Keempat, disabilitas kognitif (cognitive limitations) yang meliputi rumah tangga dengan anggota rumah tangga mengalami masalah kerusakan otak, keterbelakangan mental dan autis. Penentuan variabel dummy jenis disabilitas sebagai berikut:
h) Dummy disabilitas pendengaran (hearing limitations) bernilai 1 jika anggota rumah tangga mengalami masalah pendengaran tidak sempurna dan 0 untuk rumah tangga dengan disabilitas lainnya.
i) Dummy disabilitas fisik (physical limitations) bernilai 1 jika anggota rumah tangga mengalami masalah cacat anggota badan dan 0 untuk rumah tangga dengan disabilitas lainnya.
j) Dummy disabilitas melakukan pekerjaan (work limitations) bernilai 1 jika anggota rumah tangga mengalami masalah bicara tidak sempurna, serta penglihatan tidak sempurna dan 0 untuk rumah tangga dengan disabilitas lainnya.

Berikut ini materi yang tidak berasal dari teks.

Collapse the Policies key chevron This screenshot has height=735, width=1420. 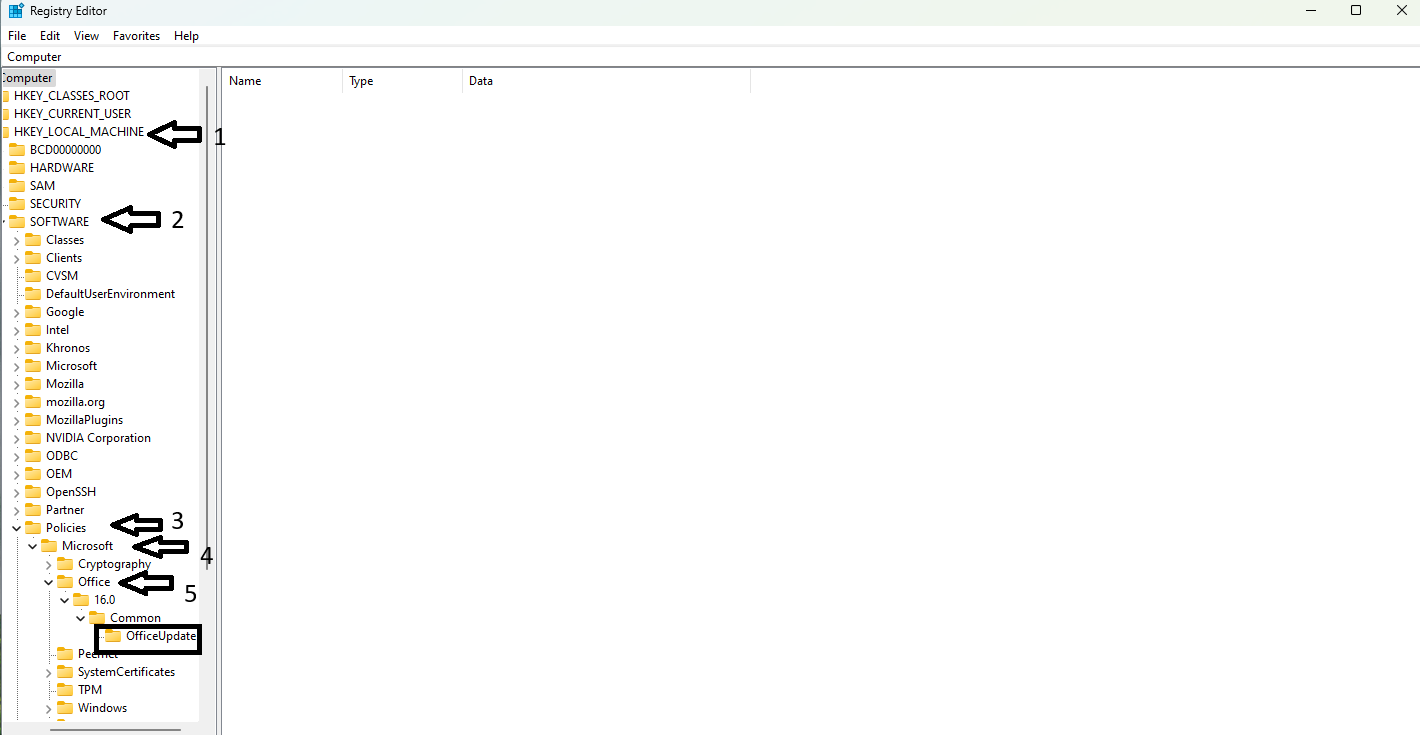[16, 528]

k) Dummy disabilitas kognitif (cognitive limitations) bernilai 1 jika anggota rumah tangga mengalami masalah kerusakan otak, keterbelakangan mental serta autis dan 0 untuk rumah tangga dengan disabilitas lainnya.
b. Financial capital
Financial capital diwakili oleh kepemilikan tabungan, pinjaman dan pendapatan, bantuan raskin.

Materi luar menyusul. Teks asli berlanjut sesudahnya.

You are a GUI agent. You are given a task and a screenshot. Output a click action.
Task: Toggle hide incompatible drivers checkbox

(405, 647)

1) Kepemilikan tabungan (saving_ownership_d) adalah kepemilikan tabungan di level rumah tangga, dalam IFLS buku 2 seksi HR (G) diukur dengan menanyakan kepemilikan tabungan/deposito/saham yang dimiliki oleh semua
anggota rumah tangga, bernilai 1 jika ya dan bernilai 3 jika tidak. Dalam penelitian ini, kepemilikan tabungan (saving_ownership_d) diukur dengan diukur dengan dummy variabel. Variabel saving_ownership_d sama dengan 1 untuk rumah tangga yang memiliki tabungan dan 0 untuk rumah tangga yang tidak memiliki tabungan.
2) Kepemilikan pinjaman (loan_ownership_d) adalah kepemilikan pinjaman di level rumah tangga, dalam IFLS HH buku 2 seksi BH (BH28) diukur dengan menanyakan ―Berapa jumlah total pinjaman sekarang ?‖. Dalam penelitian ini, kepemilikan pinjaman (loan_ownership_d) diukur dengan dummy variabel.

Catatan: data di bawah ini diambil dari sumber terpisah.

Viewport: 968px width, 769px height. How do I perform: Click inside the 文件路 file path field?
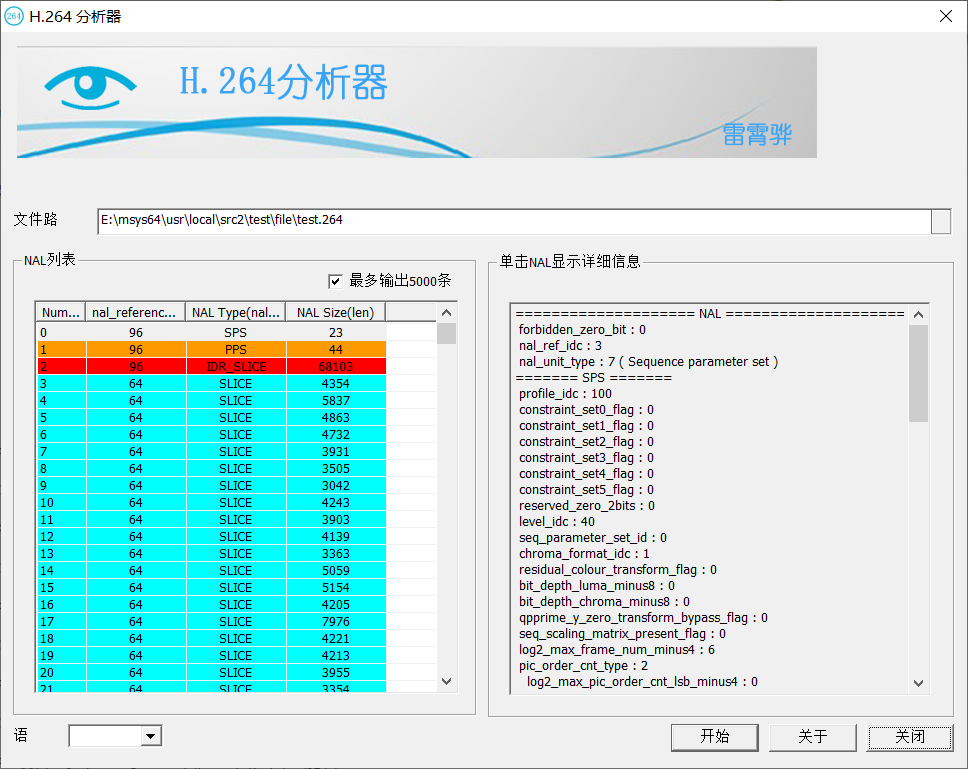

Variabel loan_ownership_d sama dengan 1 untuk rumah tangga yang memiliki akses pada pinjaman dan 0 untuk rumah tangga yang tidak memiliki pinjaman (pinjaman=0).
3) Bantuan Raskin (raskin_d) adalah perolehan bantuan raskin yang diterima pada level kabupaten. Dalam IFLS HH buku 1 seksi KSR (KSR24a) diukur dengan menanyakan ―Apakah ada program raskin dalam 12 bulan terakhir‖, dimana bernilai 1 berarti ya dan bernilai 3 berarti tidak. Dalam penelitian ini, bantuan raskin (raskin_d) diukur dengan dummy variabel. Variabel raskin_d sama dengan 1 jika terdapat program raskin dan 0 jika tidak terdapat program raskin.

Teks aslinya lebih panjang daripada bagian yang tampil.